[EXCERPT]
***

Dr Erik Mobrand during the presentation. (Source: ISEAS – Yusof Ishak Institute)
Dr Mobrand’s seminar focussed on the growing trend globally and in Northeast Asia and Southeast Asia of the regulation of political parties through legal means. In Northeast Asia, Dr Mobrand focussed on the legal regulation of political parties in Taiwan and South Korea, two regions that made the transition from dictatorship to democracy in the mid-1980s. In Southeast Asia, he focussed on similar dictatorship to democracy case studies by looking at Thailand in the 1990s, post-Soeharto Indonesia, independent Timor Leste and Myanmar. In most cases, existing political party laws were not cancelled as part of the transition to democracy but modified for a democratic political order. In the case of South Korea, the Electoral Commission is very powerful in relation to political parties and the legal regulation of parties targets the internal workings of parties. In the case of Taiwan, the focus of legal regulation is much more on the protection of political pluralism. Indonesia’s regulation requires that all political parties have chapters in each province and branches in at least 75% of municipalities to ward against regional parties.

***

[LISTING]
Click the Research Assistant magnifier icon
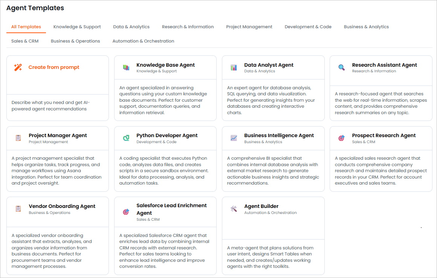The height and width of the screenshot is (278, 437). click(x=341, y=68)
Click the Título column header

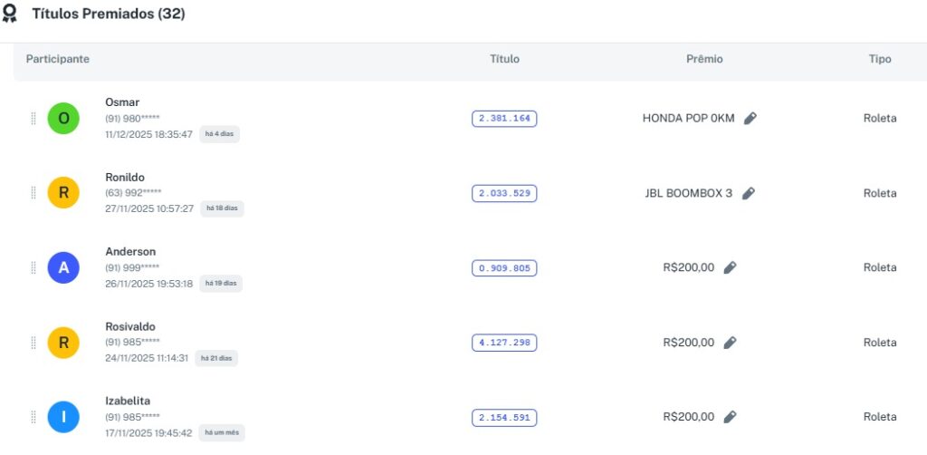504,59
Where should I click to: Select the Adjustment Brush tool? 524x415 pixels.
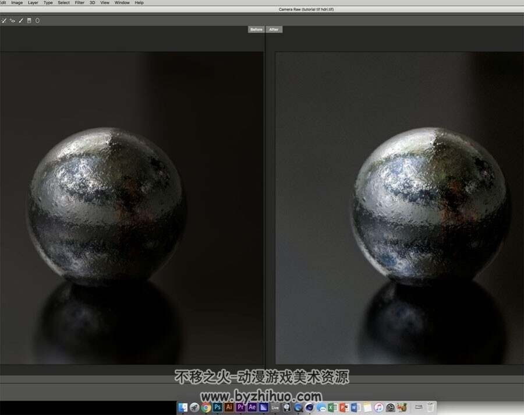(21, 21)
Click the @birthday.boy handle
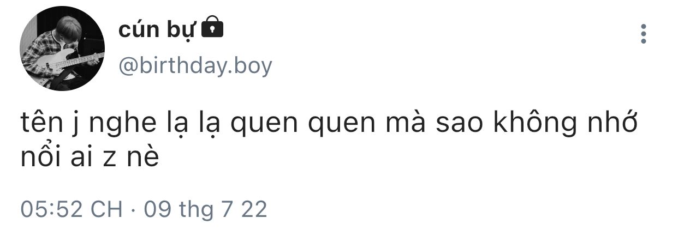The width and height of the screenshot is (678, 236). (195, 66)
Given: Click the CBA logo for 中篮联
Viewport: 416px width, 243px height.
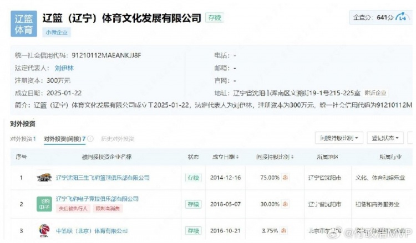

***

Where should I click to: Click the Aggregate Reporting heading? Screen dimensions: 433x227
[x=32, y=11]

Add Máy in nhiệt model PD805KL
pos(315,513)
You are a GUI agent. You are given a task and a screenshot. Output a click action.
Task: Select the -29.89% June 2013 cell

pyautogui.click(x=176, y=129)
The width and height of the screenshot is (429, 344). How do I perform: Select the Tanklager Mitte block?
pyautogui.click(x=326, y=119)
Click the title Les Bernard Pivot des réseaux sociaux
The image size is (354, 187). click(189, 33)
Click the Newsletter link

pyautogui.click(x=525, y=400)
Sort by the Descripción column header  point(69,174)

***

[REQUIRED ACTIONS]
A - In the seminar summary above, can you rewrite the paragraph beginning "Dr Mobrand's seminar focussed" as a brief bulleted list that keeps its main facts?
B - According to the seminar summary, what does Indonesia's regulation require of all political parties?

[TASK-BY-TASK ANSWERS]
A -
- Topic: the growing trend, globally and in Northeast and Southeast Asia, of regulating political parties through legal means.
- Northeast Asia cases: Taiwan and South Korea, which moved from dictatorship to democracy in the mid-1980s.
- Southeast Asia cases: Thailand in the 1990s, post-Soeharto Indonesia, independent Timor Leste and Myanmar.
- Most cases: existing party laws were modified for a democratic order, not cancelled.
- South Korea: the Electoral Commission is very powerful in relation to parties, and regulation targets parties' internal workings.
- Taiwan: regulation focuses much more on protecting political pluralism.
- Indonesia: every party must have chapters in each province and branches in at least 75% of municipalities, to guard against regional parties.

B - They must have chapters in each province and branches in at least 75% of municipalities.